In one world, the SRE had set the maximum to 1 second. In the other, to 10 minutes. For a while, these worlds seemed to parallel each other closely: sure, a few bits on in a YAML file were different, but what storm could come from such a small butterfly?

It was not until the disasterous model roll-out that the worlds would diverge wildly. In the world where the limit was set to one second, the front ends were hammering the nodes mercilessly. Rolling back the model would mean that a node would start getting too many connections, and before a few seconds had passed, it would fall back down.

Eventually, in this world, the whole front-end had to be brought down, the model fully rolled back, and only then the front-end brought back up. This was too bad, because the front-end had a bad-but-working model built-in, and some recipes would still be found while the "outage" was happening. Sure, they were not the "wow you read my mind" quality, but they were still decent results.

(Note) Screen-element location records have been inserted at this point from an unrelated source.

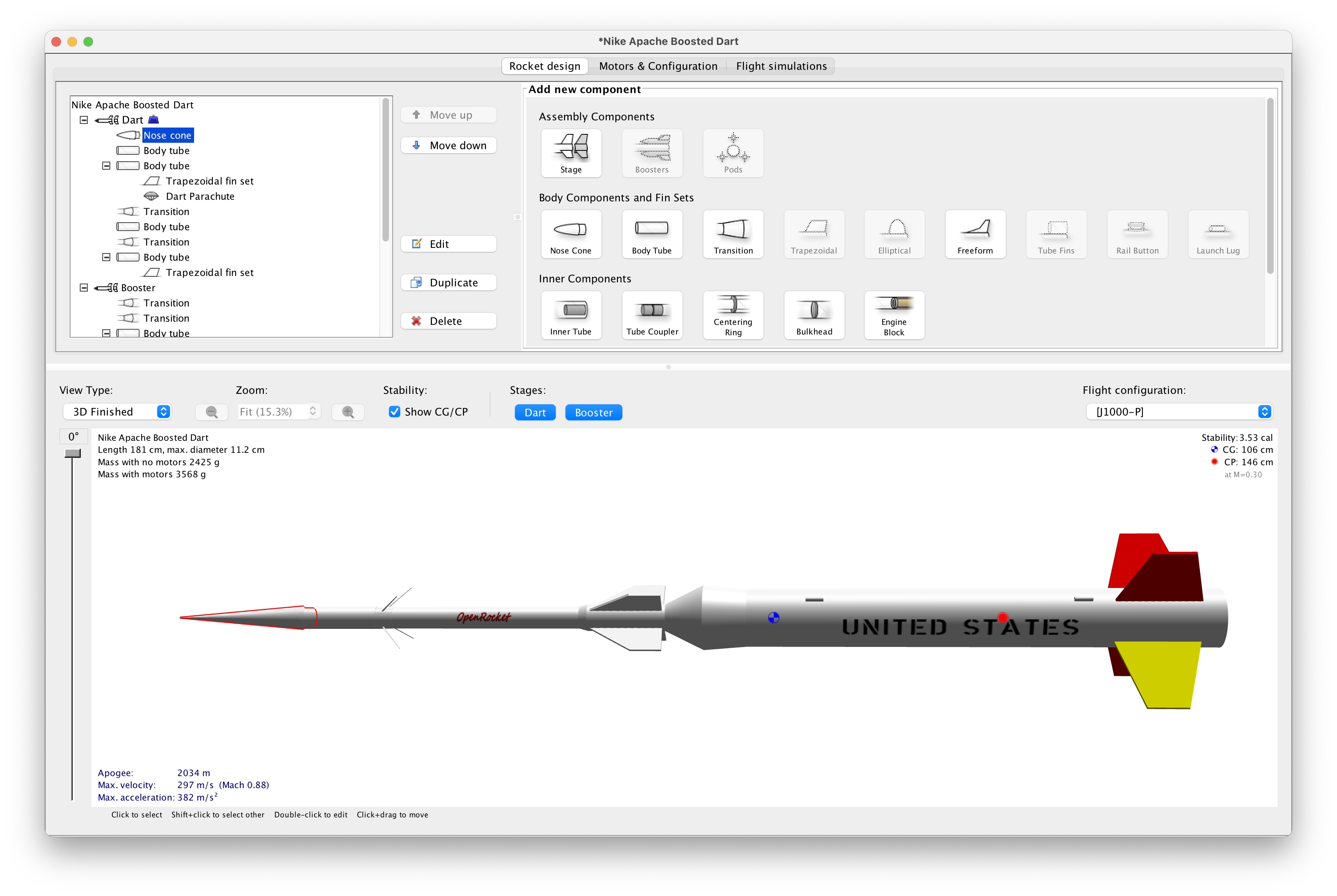Click the Delete component button
Image resolution: width=1337 pixels, height=896 pixels.
tap(448, 321)
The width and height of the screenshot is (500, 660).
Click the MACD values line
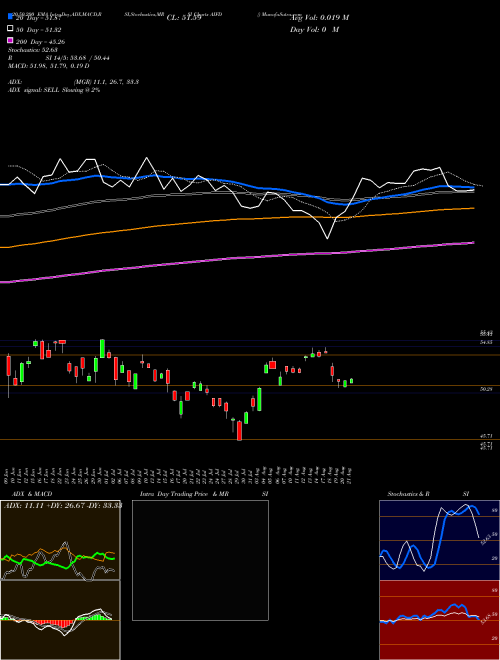(48, 66)
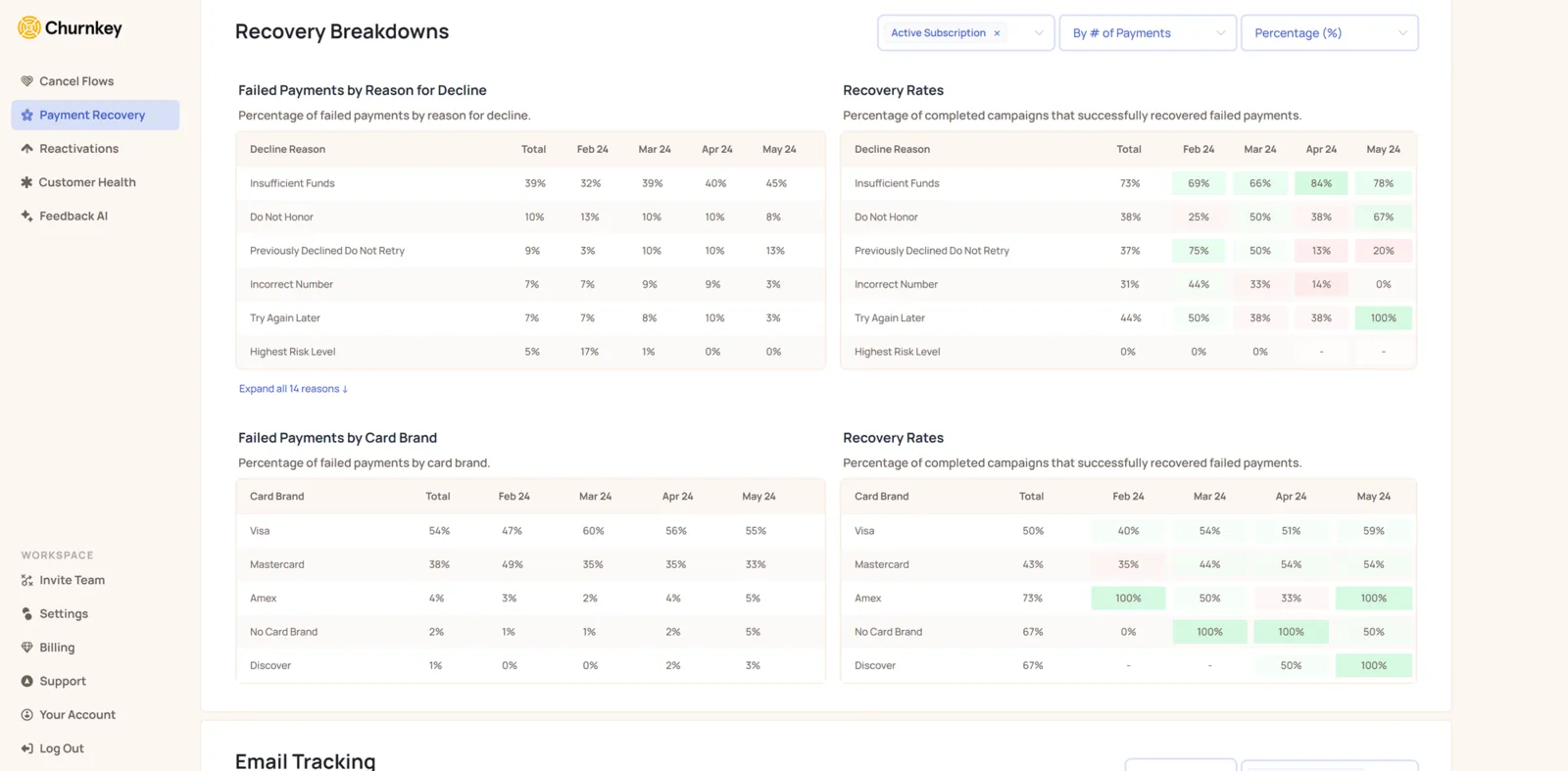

Bringing down the whole front-end cluster, and bringing it up again, turned the outage from a blip in recipe click-through rates into a three-hour, news-coverage-worthy outage.

In the other world, where the back-off had a maximum of ten minutes, things progressed much more smoothly. As a machine learning node's model was rolled back, it came back up, and machines started connecting to it. The first one to be brought up did go down from connection overload -- but took ten minutes to do so, enough time to ascertain that this solution was correct. A few more nodes were rolled back, and as the connections grew, the roll back flowed through the fleet.

The outage has been managed, and other than a few irate customers posting on Twitter about looking for vegan recipes and getting a "meat lover's delight", the outage mostly went unnoticed.

Back-off is important. Exponential back-off with jitter and a maximum is almost always the right solution. Yes, the exponent matters a little. The initial back off matters a little. But the maximum matters a lot. Set the maximum to "human time frames": a few minutes (1-30) is a good balance.

Even in a big cluster, an extra action every 10 minutes will probably not cause serious downstream repercussions. But even the most entitled customer can be mollified by a support technician for five minutes doing "everything possible to find a solution" while waiting the clock out on the 10 minute back-off clock.

Choose maximums for back-off carefully, or the site you bring down may be your own.

Thanks to Avy Faingezicht for his feedback on an earlier draft. Any mistakes or issues that remain are my reponsibility.